**TEXTE À LIRE:**
-------

Le commandement que donne Jésus de ne pas résister au méchant doit-il être pris à la lettre, au risque de laisser le méchant triompher et faire bien d’autres victimes innocentes ? Il n’est pas possible d’isoler ce seul verset des Écritures et d’en faire un absolu car dans le passage que l’on appelle « les béatitudes », Jésus nous invite à avoir faim et soif de justice et à s’engager pour elle.

Comment comprendre cette tension entre le « ne pas résister au méchant » et le combat pour la justice ?

Si Jésus est une personne qui encourage, pardonne, manifeste la douceur et la tendresse incarnée pour chacun ; Il a souvent aussi une attitude exigeante et dure, comme dans ces paroles provoquantes, ces paroles impossibles comme celles que je citais dans les deux billets précédents (L’amour impossible et l’impossible pardon)* c’est à dire : Aimer nos ennemis, pardonner sept fois soixante dix sept fois ou ne pas résister au méchant. Ces paroles nous agressent dans ce que nous sentons comme impossible à nos forces, impossible pour notre cœur et nos pensées quand nous sommes blessés, impossible pour notre désir d’un peu de justice en ce monde de brutes.

Mais heureusement, ces mêmes paroles nous disent, à nous dont les oreilles sont écorchées par ces paroles, à nous qui avons du mal aimer et à pardonner, ces paroles de Jésus nous disent que Dieu est le premier, le seul à nous pardonner et à nous aimer, même quand nous en sommes absolument incapables. Nous pouvons donc décider par nous-mêmes s’il faudrait que nous ayons la force de la non-violence, et s’il faudrait que nous ayons celle de combattre pour plus de justice.

Comment ?

Parfois nous dirons non à notre désir de combattre pour la justice, parfois nous dirons non à notre amour de la douceur et à notre idéal de non-violence, mais toujours, nous essayerons de dire non à l’appel de la haine qui résonne en nous.

Souvenons-nous de cette parole de Jésus : « vous avez appris qu’il a été dit : Tu aimeras ton prochain, et tu haïras ton ennemi »

-------

**CONSIGNES:**
(1) Modifiez l'extrait du texte sur la non-résistance au méchant qui commence à « Si Jésus est » et se termine à « monde de brutes. » en y remplaçant « exigeante » par « sévère ».
(2) Poursuivez le texte sur la non-résistance au méchant à partir de sa dernière phrase.

-------

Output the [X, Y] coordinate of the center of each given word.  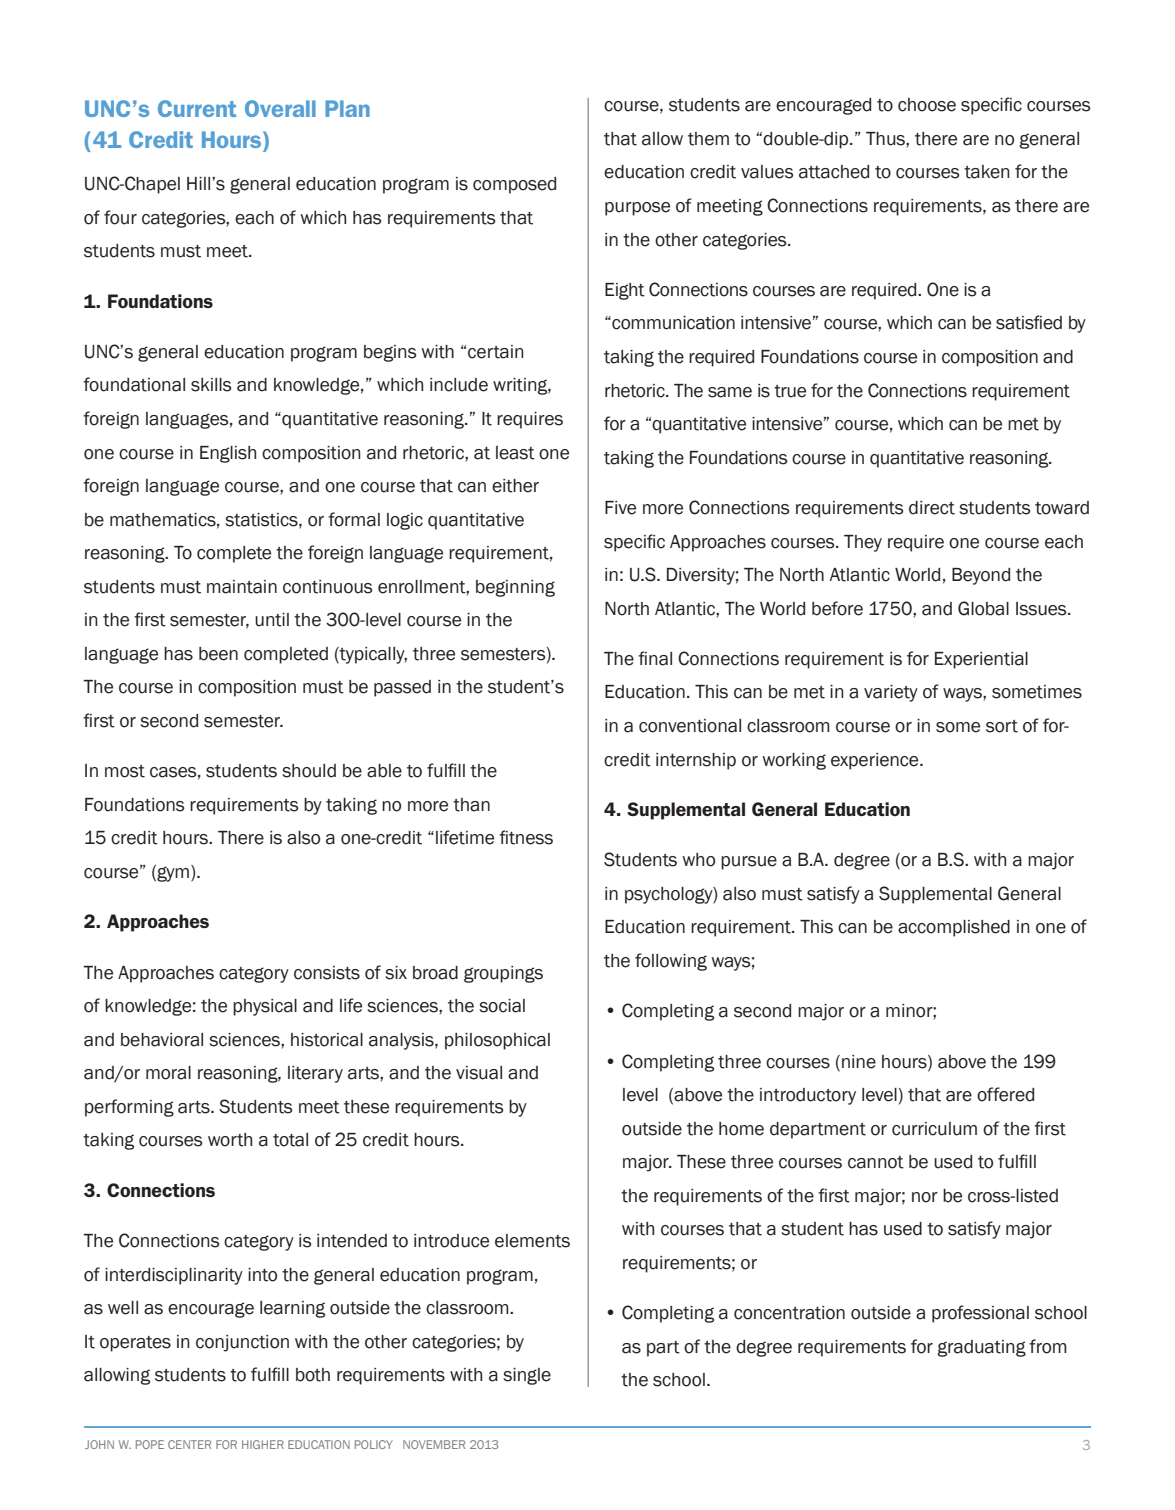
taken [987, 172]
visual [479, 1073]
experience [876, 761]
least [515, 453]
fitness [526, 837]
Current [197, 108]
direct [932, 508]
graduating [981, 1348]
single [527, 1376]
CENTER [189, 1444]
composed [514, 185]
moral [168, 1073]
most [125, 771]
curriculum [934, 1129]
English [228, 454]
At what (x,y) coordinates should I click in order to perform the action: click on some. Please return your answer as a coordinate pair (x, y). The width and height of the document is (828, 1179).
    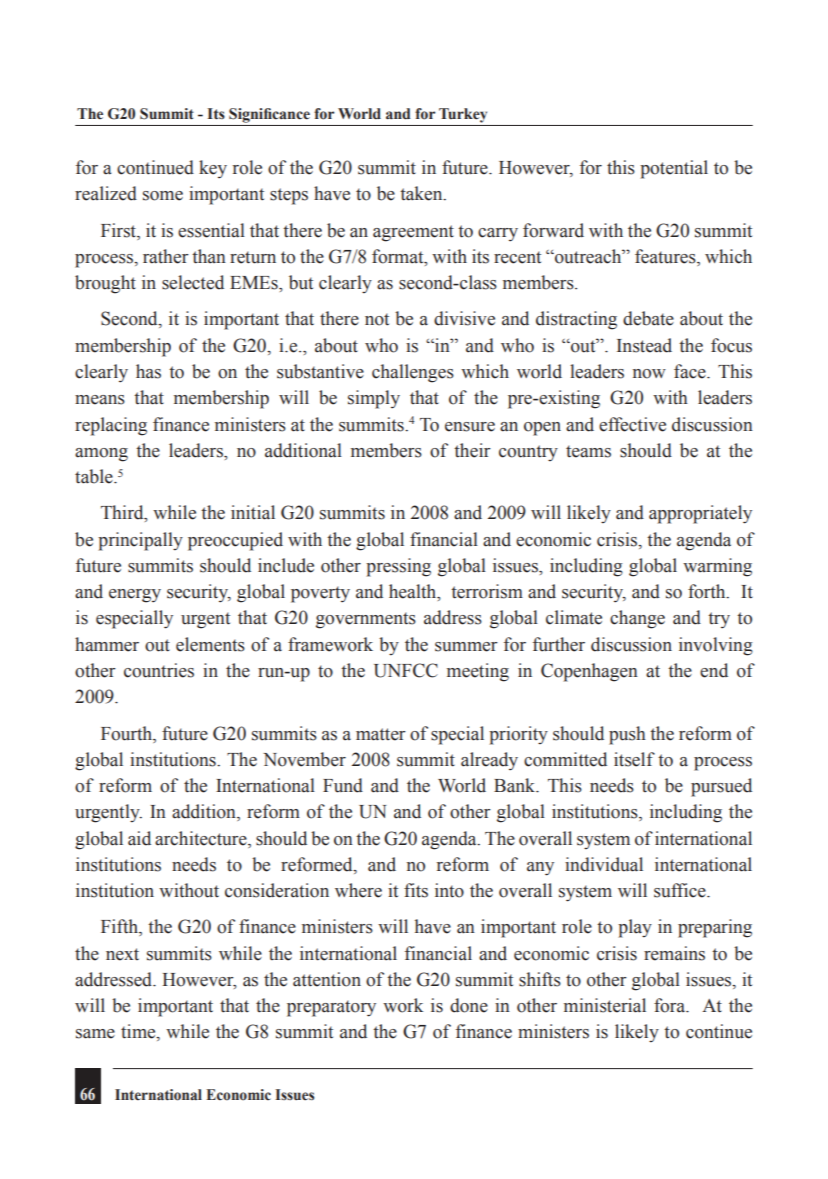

-------

**CORRIGÉ:**
(1)
Si Jésus est une personne qui encourage, pardonne, manifeste la douceur et la tendresse incarnée pour chacun ; Il a souvent aussi une attitude sévère et dure, comme dans ces paroles provoquantes, ces paroles impossibles comme celles que je citais dans les deux billets précédents (L’amour impossible et l’impossible pardon)* c’est à dire : Aimer nos ennemis, pardonner sept fois soixante dix sept fois ou ne pas résister au méchant. Ces paroles nous agressent dans ce que nous sentons comme impossible à nos forces, impossible pour notre cœur et nos pensées quand nous sommes blessés, impossible pour notre désir d’un peu de justice en ce monde de brutes.

(2)
Le «  Tu aimeras ton prochain »renvoie à plusieurs citations de la Bible mais en cherchant dans vos concordances vous ne trouverez aucune trace du « et tu haïras ton ennemi » au contraire, Moïse nous dit de ne pas avoir de haine contre notre prochain, de ne pas garder de rancune, de ne pas se venger.

Qui donc nous a enseigné à haïr notre ennemi ?

C’est notre instinct de survie qui nous crie de repousser ce qui fait du mal, ce qui blesse et ce qui tue. Jésus en appelle donc à notre discernement personnel, à notre écoute de Dieu au plus profond de nous-mêmes, puisque c’est en nous que souffle l’Esprit prophétique. Il en appelle à notre sincérité pour user en conscience de la non violence ou du combat pour la justice ; c'est dans l’écoute de nous-mêmes qu'il y a une recherche à faire pour trouver la meilleure réponse possible aux diverses situations vécues.

Jésus sait que ce n’est pas facile. Il le sait par expérience. C’est un combat, d’abord un combat contre une part de nous-mêmes. Jésus a résisté à la méchanceté des pharisiens accablant leurs fidèles, Jésus a résisté contre la méchanceté de ceux qui remplaçaient la prière par un triste commerce.

Pour conclure, je me permets de citer le Pasteur Marc Pernot « …Mais Jésus, avant toute chose a résisté à sa propre méchanceté, luttant pied à pied contre la racine du mal en lui-même, avec l’aide de Dieu, avec un travail d’appropriation des paroles de la Bible. »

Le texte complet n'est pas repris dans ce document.